Re: XML::SAX::PurePerl experience
by graff (Chancellor) on Jun 23, 2003 at 03:47 UTC
    I guess one "downside" to the lib-based XML modules is that they seem to depend on something that you don't get from CPAN: James Clark's expat toolkit.

    Of course, that's an easy thing to get and easy to install -- it took me less than 5 minutes to google it, download it, compile it (just "make"), and move it to /usr/local/expat -- and it's presumably easier on any Windows box, since there are precompiled libs in the package.
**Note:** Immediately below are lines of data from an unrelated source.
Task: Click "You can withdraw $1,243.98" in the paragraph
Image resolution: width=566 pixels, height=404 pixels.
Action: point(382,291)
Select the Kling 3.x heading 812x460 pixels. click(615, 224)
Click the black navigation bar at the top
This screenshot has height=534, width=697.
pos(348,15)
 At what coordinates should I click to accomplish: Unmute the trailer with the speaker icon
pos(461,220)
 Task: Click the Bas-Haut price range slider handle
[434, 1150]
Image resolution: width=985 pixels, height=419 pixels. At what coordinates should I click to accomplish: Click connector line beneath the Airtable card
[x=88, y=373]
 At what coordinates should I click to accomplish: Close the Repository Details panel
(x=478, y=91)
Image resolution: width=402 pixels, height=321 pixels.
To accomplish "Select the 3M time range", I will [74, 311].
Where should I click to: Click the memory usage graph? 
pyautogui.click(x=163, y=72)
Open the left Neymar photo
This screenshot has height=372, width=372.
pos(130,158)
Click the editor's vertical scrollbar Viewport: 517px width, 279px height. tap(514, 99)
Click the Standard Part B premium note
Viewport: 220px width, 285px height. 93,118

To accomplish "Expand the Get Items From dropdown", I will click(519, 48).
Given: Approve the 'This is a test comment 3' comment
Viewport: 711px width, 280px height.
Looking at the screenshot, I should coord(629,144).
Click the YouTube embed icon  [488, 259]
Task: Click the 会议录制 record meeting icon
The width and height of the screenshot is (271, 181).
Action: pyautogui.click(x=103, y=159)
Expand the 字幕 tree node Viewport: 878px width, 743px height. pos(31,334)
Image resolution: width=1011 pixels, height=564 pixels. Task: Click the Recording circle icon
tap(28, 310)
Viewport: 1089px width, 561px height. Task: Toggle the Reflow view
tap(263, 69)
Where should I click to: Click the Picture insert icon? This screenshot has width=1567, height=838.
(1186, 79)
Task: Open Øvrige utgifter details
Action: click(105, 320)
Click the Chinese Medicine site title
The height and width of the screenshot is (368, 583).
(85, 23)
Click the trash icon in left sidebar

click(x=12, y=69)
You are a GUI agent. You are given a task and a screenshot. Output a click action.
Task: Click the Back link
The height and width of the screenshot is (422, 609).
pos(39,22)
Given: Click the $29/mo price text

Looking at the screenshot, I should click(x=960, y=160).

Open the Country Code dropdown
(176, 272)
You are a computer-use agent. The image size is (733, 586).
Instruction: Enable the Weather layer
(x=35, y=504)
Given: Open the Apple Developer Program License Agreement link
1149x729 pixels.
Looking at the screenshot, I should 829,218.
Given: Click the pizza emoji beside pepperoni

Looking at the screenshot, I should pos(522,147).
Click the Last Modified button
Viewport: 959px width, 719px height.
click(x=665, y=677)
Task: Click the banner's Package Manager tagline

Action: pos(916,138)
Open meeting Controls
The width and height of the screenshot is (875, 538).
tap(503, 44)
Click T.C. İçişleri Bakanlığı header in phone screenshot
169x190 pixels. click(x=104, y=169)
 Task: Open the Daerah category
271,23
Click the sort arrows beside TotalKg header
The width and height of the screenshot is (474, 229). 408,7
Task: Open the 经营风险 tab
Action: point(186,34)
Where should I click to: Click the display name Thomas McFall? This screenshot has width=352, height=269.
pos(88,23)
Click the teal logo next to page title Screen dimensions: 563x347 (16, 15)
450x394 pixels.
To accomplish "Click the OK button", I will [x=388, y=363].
So having XML::Parser depend on expat is not a problem, I think. (In fact, I'd rather have expat as the guts for an XML parser in Perl -- James Clark is God in this domain.)

    For that matter, if people are going to be doing stuff with XML in general anyway, there's no good reason to avoid having "expat" available, just on general principles, whether you use Perl or other things on XML data.

      This reminds me - I'd like to be able to use entity references and inline DTDs but expat supports neither. Got any suggestions?

        Uh? Expat supports both entities and DTDs. Could you describe a little more what you think is missing?

        The only problem I am aware of is with (non-character) entities in attribute values (they disappear).